• Exercise details: Please count the lines in the records below that contain the word "number", and reply with the count alone.

• Data lines:

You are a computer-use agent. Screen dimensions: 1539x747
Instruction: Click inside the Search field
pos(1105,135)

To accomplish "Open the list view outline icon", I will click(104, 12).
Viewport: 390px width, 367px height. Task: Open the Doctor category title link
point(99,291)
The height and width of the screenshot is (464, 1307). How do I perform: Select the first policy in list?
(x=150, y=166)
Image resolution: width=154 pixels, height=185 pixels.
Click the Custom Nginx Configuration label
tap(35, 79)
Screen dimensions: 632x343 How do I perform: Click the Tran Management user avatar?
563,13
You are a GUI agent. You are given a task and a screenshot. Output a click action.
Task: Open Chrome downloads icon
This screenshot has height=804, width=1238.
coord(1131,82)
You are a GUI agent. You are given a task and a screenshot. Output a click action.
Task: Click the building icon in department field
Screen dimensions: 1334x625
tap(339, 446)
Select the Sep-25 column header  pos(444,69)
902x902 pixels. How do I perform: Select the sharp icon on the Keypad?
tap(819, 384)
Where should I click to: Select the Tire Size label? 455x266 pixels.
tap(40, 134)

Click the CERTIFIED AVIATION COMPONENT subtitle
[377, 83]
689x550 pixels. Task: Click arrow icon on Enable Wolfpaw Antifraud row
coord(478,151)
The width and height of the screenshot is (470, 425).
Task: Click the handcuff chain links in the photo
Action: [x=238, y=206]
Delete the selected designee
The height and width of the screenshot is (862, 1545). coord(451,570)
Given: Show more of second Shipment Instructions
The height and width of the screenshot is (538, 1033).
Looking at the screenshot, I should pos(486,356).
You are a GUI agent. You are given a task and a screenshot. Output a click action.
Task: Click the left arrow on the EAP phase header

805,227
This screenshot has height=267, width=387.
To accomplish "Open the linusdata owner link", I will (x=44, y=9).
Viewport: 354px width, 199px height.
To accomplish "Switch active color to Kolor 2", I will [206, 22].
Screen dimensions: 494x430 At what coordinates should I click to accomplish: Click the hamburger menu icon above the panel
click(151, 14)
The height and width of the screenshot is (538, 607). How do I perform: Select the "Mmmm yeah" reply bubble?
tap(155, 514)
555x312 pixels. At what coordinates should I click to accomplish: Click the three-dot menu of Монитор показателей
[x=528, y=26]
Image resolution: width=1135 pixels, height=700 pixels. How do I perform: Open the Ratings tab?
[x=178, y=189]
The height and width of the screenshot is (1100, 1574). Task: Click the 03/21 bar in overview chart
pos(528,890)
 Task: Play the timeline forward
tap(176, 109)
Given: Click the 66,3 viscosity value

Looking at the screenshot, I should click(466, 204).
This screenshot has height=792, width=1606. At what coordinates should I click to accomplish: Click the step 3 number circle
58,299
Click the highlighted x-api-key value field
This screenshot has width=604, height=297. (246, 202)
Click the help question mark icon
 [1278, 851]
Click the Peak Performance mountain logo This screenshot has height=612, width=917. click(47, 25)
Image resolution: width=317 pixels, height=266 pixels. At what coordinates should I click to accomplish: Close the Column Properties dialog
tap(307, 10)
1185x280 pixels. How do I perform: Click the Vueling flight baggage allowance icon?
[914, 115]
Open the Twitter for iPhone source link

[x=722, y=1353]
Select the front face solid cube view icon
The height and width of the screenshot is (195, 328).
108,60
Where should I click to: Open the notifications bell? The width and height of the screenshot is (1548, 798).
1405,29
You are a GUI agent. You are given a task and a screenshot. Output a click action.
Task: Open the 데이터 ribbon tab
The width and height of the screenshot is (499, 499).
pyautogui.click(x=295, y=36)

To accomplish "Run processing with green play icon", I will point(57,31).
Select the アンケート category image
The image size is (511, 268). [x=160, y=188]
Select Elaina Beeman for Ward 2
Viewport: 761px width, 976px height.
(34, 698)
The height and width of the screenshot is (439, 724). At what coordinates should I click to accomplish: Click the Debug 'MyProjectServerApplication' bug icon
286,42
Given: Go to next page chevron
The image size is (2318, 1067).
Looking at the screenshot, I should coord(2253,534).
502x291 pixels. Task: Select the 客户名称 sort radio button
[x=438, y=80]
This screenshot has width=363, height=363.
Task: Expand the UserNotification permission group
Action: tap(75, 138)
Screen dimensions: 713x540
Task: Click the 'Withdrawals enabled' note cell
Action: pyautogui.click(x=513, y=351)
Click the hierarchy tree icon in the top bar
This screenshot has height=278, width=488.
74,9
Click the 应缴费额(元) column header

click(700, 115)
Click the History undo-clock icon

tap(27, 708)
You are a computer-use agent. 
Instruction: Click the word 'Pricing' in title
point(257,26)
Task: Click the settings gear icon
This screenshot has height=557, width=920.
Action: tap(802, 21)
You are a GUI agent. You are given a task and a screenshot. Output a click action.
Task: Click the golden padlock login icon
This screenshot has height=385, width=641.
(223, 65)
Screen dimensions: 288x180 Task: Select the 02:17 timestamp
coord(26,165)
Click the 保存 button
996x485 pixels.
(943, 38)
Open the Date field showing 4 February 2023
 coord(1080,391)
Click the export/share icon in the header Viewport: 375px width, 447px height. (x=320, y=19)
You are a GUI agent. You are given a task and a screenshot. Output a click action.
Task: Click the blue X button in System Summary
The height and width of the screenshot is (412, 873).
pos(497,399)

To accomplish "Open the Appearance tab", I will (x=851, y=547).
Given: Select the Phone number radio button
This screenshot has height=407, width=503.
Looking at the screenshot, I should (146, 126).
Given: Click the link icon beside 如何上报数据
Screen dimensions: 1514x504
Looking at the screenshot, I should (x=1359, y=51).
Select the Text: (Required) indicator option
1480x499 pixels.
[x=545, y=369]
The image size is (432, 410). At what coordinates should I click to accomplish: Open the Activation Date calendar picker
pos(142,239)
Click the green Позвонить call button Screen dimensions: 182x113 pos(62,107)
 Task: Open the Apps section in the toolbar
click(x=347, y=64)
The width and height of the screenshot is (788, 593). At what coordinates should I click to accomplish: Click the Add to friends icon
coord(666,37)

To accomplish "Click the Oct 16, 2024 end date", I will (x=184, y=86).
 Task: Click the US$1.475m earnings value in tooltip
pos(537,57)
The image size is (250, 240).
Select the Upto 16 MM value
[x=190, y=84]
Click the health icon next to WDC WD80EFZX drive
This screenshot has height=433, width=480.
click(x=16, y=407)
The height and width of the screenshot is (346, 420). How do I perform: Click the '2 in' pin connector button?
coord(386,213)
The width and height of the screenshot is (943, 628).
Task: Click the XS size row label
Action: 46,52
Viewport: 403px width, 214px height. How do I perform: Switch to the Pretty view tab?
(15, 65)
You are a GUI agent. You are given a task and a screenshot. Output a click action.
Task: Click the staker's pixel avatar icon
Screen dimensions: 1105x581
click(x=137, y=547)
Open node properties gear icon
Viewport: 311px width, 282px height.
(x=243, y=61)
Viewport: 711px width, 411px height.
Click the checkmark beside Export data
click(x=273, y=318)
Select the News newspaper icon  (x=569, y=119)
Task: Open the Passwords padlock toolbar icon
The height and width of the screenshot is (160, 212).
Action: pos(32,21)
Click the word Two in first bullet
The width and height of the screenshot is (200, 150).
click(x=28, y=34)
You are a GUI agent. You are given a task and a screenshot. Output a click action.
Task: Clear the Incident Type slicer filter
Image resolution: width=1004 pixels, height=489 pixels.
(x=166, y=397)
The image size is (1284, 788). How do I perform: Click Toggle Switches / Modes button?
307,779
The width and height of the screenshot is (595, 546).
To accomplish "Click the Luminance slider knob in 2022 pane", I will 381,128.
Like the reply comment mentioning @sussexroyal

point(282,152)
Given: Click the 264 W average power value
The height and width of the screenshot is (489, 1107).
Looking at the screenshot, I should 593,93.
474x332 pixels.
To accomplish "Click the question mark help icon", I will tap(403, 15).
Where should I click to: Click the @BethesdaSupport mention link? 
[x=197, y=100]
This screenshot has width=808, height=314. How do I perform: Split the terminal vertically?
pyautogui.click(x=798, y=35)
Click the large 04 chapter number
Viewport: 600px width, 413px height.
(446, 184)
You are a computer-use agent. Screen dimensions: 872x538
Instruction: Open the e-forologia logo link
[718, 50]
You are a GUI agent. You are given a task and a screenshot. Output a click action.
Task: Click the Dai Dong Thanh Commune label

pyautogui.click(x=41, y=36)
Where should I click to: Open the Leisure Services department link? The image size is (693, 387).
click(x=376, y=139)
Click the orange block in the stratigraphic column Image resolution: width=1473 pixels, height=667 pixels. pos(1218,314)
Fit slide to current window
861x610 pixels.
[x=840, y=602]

• Written response: 3